Ya te liberé. Debes rezar nueve aves Marías cada jueves, durante un mes. Encender veladores y regar con agua bendita los viernes. Los limones tirarlos en un cruce caminos a la medianoche, con la mano izquierda. Cómprate varias estampitas del Sagrado Corazón de Jesús y de San Genaro. Un escapulario y una medalla de San Gregorio.

Te dan la mano a que le beses. Son tatas grandes No cobran por sus sanaciones. Lo que usted quiera darme hermana. Por miedo o agradecimiento la paga es generosa, aun en la humildad del hogar.

 

La música más hermosa del mundo

Hay una música inolvidable en nuestra niñez. La música más hermosa a nuestros oídos infantiles. Música que, a cincuenta años, al volver a escucharla, se te alegra el corazón y se te alborotan las papilas gustativas.

La melodía surge de un altavoz. Es la música más hermosa del mundo. Se esparce por la calle, entra por las ventanas. Anuncia el paraíso del sabor y la alegría. Es hora de correr al camión de los helados. Al castillo de los sabores y conos.

Es la música de helados. De sabores refrescantes. El piano no deja de sonar alegremente, mientras los ríos de niños se desbordan en su derredor.

Es una camioneta combi, pintada de colores, de sabores, que, a paso de tortuga, rueda por la calle. Manadas de sedientos escuincles, salen a borbotones de rendijas y puertas, con el veinte en la mano, con el tostón a mercar la fresca delicia, armados de vasos de peltre o platos de plástico.

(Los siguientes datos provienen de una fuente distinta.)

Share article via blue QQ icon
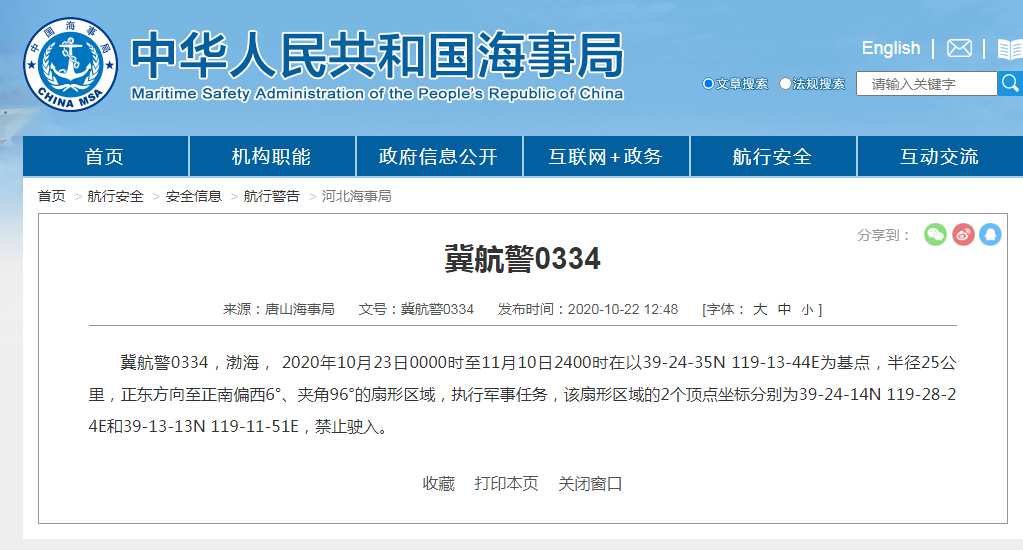This screenshot has height=550, width=1023. pos(990,235)
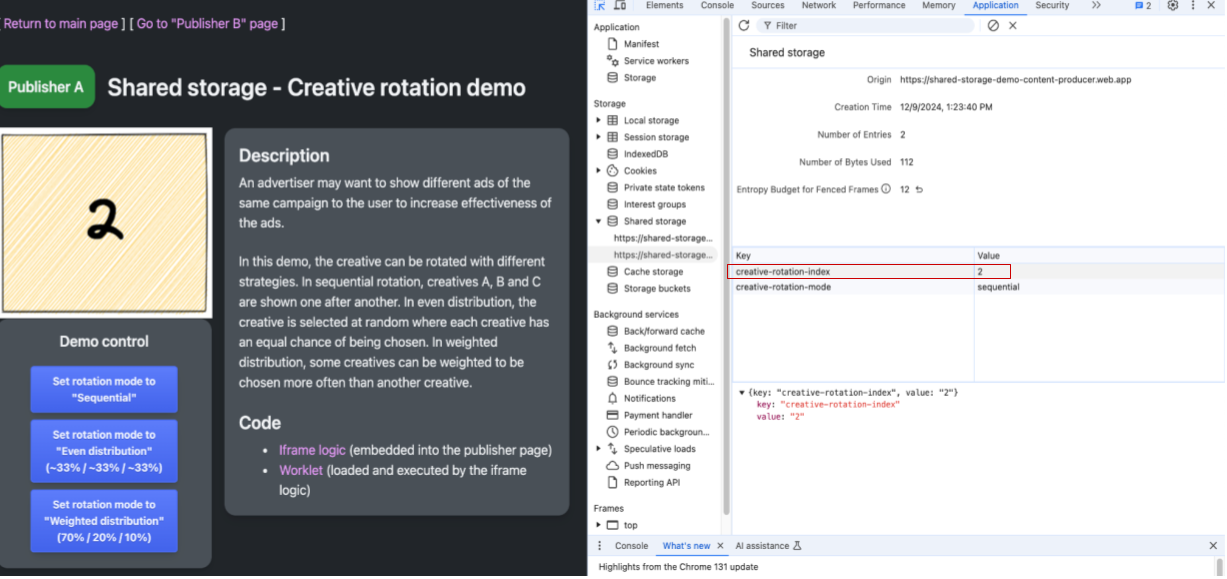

En canastilla o en barquillo. Algunos llevamos nuestros vasos del peltre. Una de chocolate. La mía de fresa. A mí de limón. El señor de la nieve no se da abasto, ante tantas manos extendidas, ante la urgencia por el helado.

Ahora cincuenta años después, sé el nombre de esa melodía, es música del pianista danés Bent Fabricius Bjerre mejor conocido como BENT FABRIC Chicken Feed (Alimento para pollos) y Alley Cat (El gato Alley).

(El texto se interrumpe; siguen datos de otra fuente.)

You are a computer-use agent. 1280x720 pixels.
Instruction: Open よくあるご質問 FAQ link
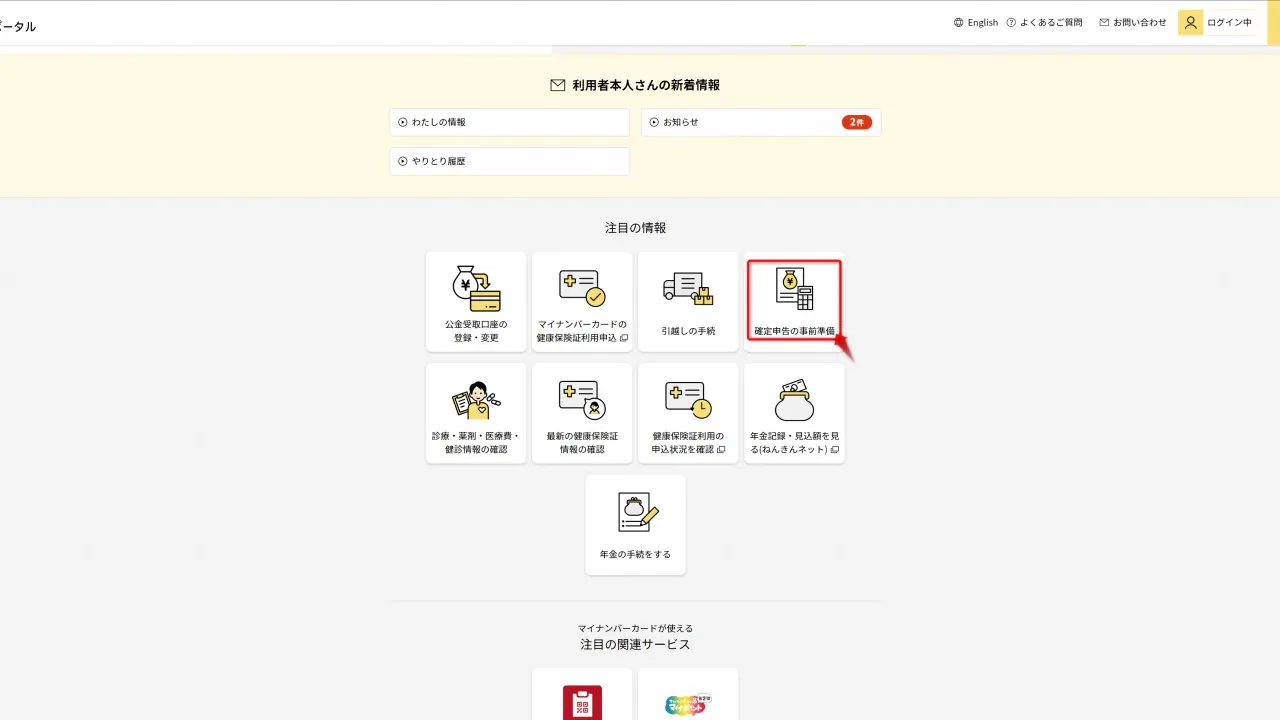coord(1044,22)
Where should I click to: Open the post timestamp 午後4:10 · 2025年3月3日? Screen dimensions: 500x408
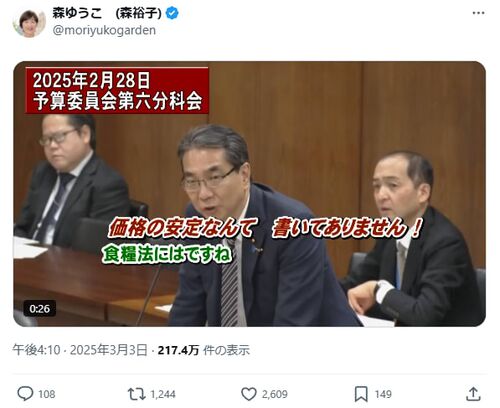(80, 350)
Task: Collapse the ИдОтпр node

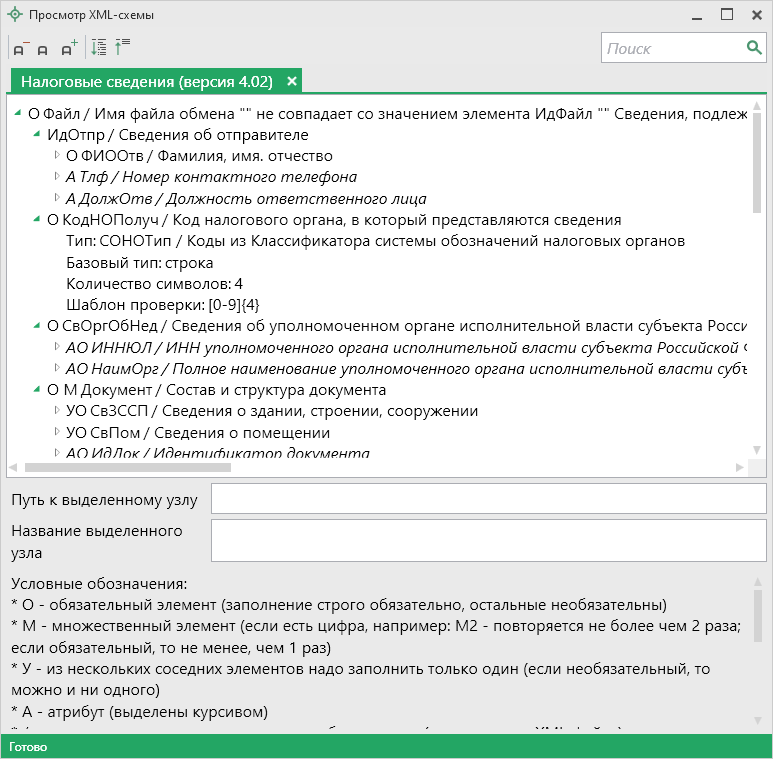Action: point(37,135)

Hoy en día en pleno 2023 se escucha esa cancioncita, en triciclos, anunciando que los helados han llegado. Una música tradicional en Durango que la asociamos con los helados. Es una tradición que perdura. Y sí, sigo degustando de sus nieves, con el antojo de cuando era un escuincle. Con esa melodía vuelve la magia de los cinco años en el corazón.